041 グオーガと人間の策略<グオーガ視点>
俺様は近隣の村を襲い、順調にグオーガ魔帝国を拡張している。これだけ派手に村を襲えば、いくら愚かな魔王でも討伐隊を差し向けて来るだろう。
「面倒だが、そろそろ手を打ったほうがいいかもしれねぇなぁ。おい! 人間どもに連絡しろ。話し合いに応じてやるってな」
俺様は部下に命令を下すと、少し不機嫌になり、飲んでいた酒のグラスを床に叩きつけた。魔王に対抗する為に忌々しい人間と手を組むことにイラついたのだ。
――数日後、人間達が俺様のグオーガ魔帝国までやって来た。この秘密会談はグオーガと側近以外には知らせず秘密裏に行うこととなった。
「人間なんざ気に入らねぇが、俺様は優しい男だからな。条件次第では交渉にも応じてやる」
「さすがはグオーガ殿、魔族の中でも話の分かるお方だ。あ、失敬。私は交渉役を務めさせていただくデンハムと申します」
弱そうな人間族の老人だ。俺様が一番嫌いなタイプだな。
「そうか、デンハム。俺様は面倒な交渉は嫌いなんだ。単刀直入に言おう。俺様は魔王を倒したい。お前達はそれに協力しろ」
「なんと! 魔族であるグオーガ殿が魔王に反旗を翻すのですかな?」
「ああ、そうだ! そして俺様が新たな王になるのだ!」
「にわかには信じられませんな。魔王を倒すと見せかけて人間族を罠にかけようとしているのではないですかな?」
む、たしかに下等な人間からすれば、いつ滅ぼされるかと不安に思うのかもしれんな。ここは俺様の懐の深さを見せつける良い機会かもしれん。

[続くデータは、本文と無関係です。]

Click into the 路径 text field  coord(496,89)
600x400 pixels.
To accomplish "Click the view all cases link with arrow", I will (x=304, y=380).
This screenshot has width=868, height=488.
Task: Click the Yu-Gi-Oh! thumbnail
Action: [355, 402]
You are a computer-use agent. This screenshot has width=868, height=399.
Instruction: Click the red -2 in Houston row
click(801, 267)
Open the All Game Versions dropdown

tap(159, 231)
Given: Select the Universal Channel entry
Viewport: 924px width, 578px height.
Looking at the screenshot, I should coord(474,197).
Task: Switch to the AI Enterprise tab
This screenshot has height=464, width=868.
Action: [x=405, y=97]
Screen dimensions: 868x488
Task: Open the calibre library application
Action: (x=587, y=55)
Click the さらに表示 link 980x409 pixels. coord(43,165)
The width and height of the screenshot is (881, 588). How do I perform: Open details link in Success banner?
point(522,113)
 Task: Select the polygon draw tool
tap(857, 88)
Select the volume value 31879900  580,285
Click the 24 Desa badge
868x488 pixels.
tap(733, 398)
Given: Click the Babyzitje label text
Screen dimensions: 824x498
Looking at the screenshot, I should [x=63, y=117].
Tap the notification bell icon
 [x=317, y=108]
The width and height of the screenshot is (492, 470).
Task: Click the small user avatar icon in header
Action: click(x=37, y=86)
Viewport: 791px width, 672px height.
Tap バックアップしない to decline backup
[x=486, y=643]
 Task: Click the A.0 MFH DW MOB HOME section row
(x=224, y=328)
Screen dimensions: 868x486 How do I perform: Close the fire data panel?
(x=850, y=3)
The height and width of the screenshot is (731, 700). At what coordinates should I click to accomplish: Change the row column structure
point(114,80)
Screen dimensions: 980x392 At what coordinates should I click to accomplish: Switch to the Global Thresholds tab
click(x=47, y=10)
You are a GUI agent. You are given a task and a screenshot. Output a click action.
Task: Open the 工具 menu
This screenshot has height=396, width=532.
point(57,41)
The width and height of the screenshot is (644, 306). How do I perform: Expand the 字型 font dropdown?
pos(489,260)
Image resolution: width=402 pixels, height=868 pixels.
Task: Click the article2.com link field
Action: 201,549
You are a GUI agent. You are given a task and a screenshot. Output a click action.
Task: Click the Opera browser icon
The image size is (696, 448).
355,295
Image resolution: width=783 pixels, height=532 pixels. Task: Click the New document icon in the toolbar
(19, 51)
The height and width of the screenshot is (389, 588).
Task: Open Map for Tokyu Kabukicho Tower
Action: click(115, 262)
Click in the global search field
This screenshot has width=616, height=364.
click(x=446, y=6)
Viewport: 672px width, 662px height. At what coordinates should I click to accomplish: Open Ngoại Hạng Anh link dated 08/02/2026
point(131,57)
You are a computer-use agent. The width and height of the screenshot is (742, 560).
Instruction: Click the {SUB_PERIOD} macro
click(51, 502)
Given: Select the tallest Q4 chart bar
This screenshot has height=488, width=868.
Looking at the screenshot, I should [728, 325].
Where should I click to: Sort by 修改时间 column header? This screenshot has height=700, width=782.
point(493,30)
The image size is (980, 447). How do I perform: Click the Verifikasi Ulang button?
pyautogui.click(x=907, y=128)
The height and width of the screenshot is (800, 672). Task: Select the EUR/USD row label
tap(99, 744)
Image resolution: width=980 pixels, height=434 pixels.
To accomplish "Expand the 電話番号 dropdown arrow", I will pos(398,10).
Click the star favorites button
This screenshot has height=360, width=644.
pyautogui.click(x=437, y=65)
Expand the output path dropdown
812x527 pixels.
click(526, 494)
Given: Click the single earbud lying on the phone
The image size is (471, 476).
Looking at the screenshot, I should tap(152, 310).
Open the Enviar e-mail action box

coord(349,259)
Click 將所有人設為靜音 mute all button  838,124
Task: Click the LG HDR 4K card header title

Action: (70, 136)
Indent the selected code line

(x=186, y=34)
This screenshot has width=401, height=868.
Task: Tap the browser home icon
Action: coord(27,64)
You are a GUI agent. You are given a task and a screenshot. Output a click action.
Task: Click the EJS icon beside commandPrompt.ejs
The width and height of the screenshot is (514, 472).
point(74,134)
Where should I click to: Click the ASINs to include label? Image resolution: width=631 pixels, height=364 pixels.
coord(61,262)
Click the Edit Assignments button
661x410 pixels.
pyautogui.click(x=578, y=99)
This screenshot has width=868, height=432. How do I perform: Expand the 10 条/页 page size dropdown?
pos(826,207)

「どうすれば信じるというのだ? 俺様の実力を知れば安心できるか?」
「私達は証明がほしいのです。グオーガ殿が魔王を倒すという信念を持っているという証です。例えば、魔王には一人娘が居ると聞いたことがあります。その娘を
「ソニアか。今は無理だ、あいつは俺様より強い。噂ではレベル6000を超えているらしい。俺様も魔王を殺すべく鍛えてきたがまだレベル4000なんだぞ」
「大丈夫です。これをどうぞ」
デンハムが俺様に革袋を手渡した。
「これは何だ?」
「前回の人魔大戦の際に魔族から奪った秘薬、【倍々の秘薬】です。これを舐めた魔族のレベルは倍になるらしいのです。ただし、2回目を舐めるとこの世からバイバイするという恐ろしい秘薬だそうです」
「いい物持ってるじゃねぇか! ペロリ」
身体の中が燃えるように熱くなる。しかし、嫌な感じではない。力が湧き上がってくるようだ。
『レベルアップ! レベルが8000になりました』
「ああ、もう舐めてしまったのですか。まぁ、宜しいでしょう。これでグオーガ殿はレベル8000です」
「これは……最高の気分だ。今ならソニアにも負ける気がしねぇぜ!」
「いいですか? 使うのは1回限りですぞ。2回目を使った魔族は自我を失って死ぬまで暴れるらしいですからな」
デンハムは口うるさく俺様に言ってくる。まさかやめろやめろと言いつつ、やれと思っているんじゃなかろうか。まぁ、そんなわけないか。
「ああ、分かった分かった。すぐにソニアを攫ってきてやるぜ」
「いや待ってくだされ! 攫うのはこちらの準備が終わってからお願いします。そう! 半年待ってくれたら戦争の準備が整うのです」
デンハムは慌てた様子で待てと言う。攫ってこいと言ったくせに、今度は待てというのか。
「俺様を試したいんじゃなかったのかよ? まぁ、いいだろう。用件が済んだのならばさっさと帰れ」
「……グオーガという魔族は脳みそがないのか。魔王の娘を攫ったら戦争になるのだぞ……ぶつぶつ」
俺様はもう用は済んだので、自室に引き返す。レベルが大幅にアップした俺様は早く腕試しをしたいのだ。デンハムはぶつぶつと何かを呟いていたが、俺様の耳には全く入ってこなかった。